Menu Sahur yang Bikin Tahan Lapar Seharian, Ini Kata Ahli Gizi UGM
Ahli gizi dari Universitas Gadjah Mada (UGM) memberikan panduan penting untuk menyusun menu sahur yang efektif dalam menahan lapar sepanjang hari selama bulan puasa. Menurut para pakar, kunci utamanya terletak pada pemilihan bahan makanan yang kaya serat, protein, dan karbohidrat kompleks, serta pengaturan waktu makan yang optimal.
Nutrisi Penting untuk Sahur yang Tahan Lama
Dalam penjelasannya, ahli gizi UGM menekankan bahwa menu sahur sebaiknya mengandung kombinasi nutrisi yang seimbang. Karbohidrat kompleks, seperti yang ditemukan dalam nasi merah, oat, atau roti gandum, dapat melepaskan energi secara perlahan, sehingga membantu menjaga stamina dan mengurangi rasa lapar. Selain itu, protein dari sumber seperti telur, daging tanpa lemak, atau kacang-kacangan berperan dalam memperbaiki jaringan tubuh dan memberikan rasa kenyang yang lebih lama.
Serat dari sayuran dan buah-buahan juga sangat dianjurkan, karena dapat memperlambat pencernaan dan mencegah lonjakan gula darah yang cepat. Ahli gizi menambahkan bahwa hidrasi yang cukup dengan air putih atau minuman tanpa gula sebelum imsak juga penting untuk mencegah dehidrasi di siang hari.

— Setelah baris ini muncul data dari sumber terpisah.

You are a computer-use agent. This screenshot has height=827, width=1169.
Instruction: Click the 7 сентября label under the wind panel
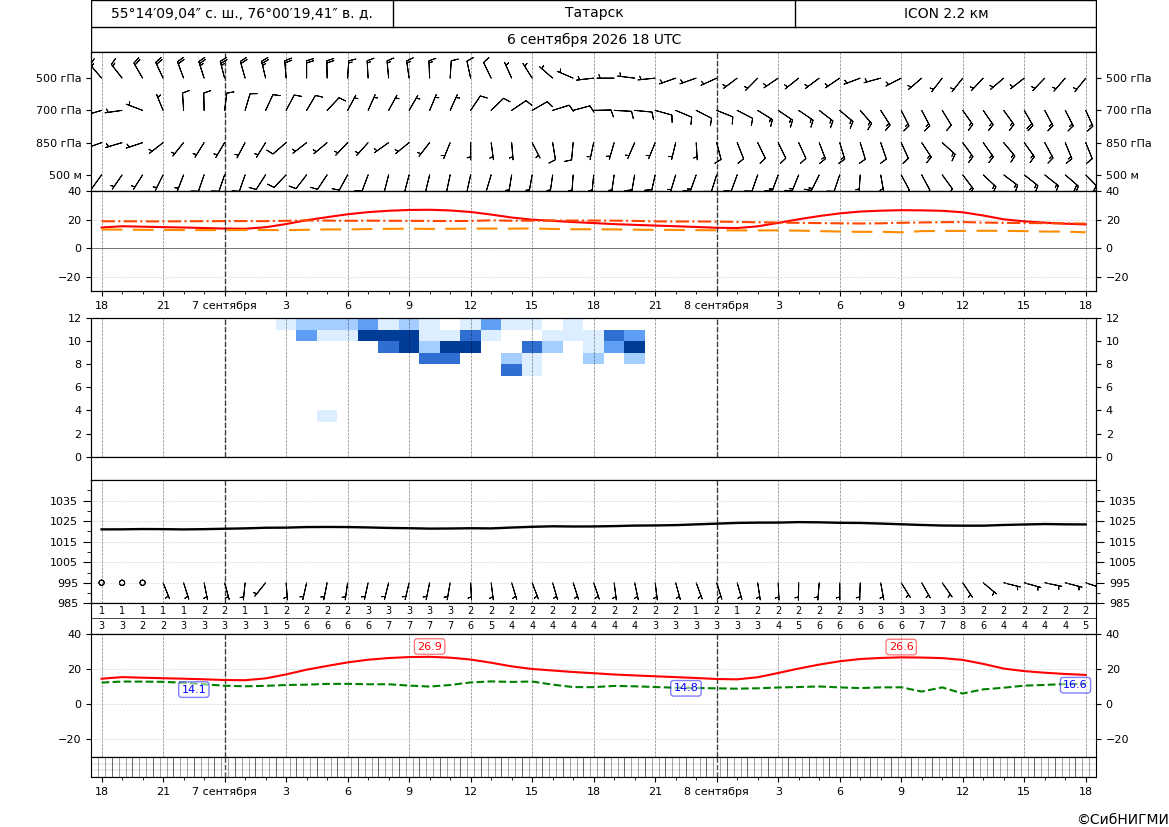pos(224,305)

Waktu dan Porsi yang Tepat untuk Sahur
Selain komposisi nutrisi, waktu makan sahur juga memegang peranan krusial. Ahli gizi UGM menyarankan untuk mengonsumsi sahur mendekati waktu imsak, agar tubuh memiliki cadangan energi yang lebih segar untuk digunakan sepanjang hari. Porsi makan sebaiknya tidak berlebihan, tetapi cukup untuk memenuhi kebutuhan kalori harian, dengan fokus pada kualitas makanan daripada kuantitas.
Berikut adalah beberapa contoh menu sahur yang direkomendasikan:
- Nasi merah dengan lauk ikan panggang dan sayur bayam.
- Oatmeal yang dicampur dengan buah-buahan segar dan kacang almond.
- Roti gandum isi telur rebus dan selada, disertai segelas susu rendah lemak.
Ahli gizi juga mengingatkan untuk menghindari makanan tinggi gula dan lemak jenuh, karena dapat menyebabkan rasa lapar lebih cepat dan berdampak negatif pada kesehatan. Dengan menerapkan tips ini, diharapkan umat Muslim dapat menjalani puasa dengan lebih nyaman dan produktif, tanpa terganggu oleh rasa lapar yang berlebihan.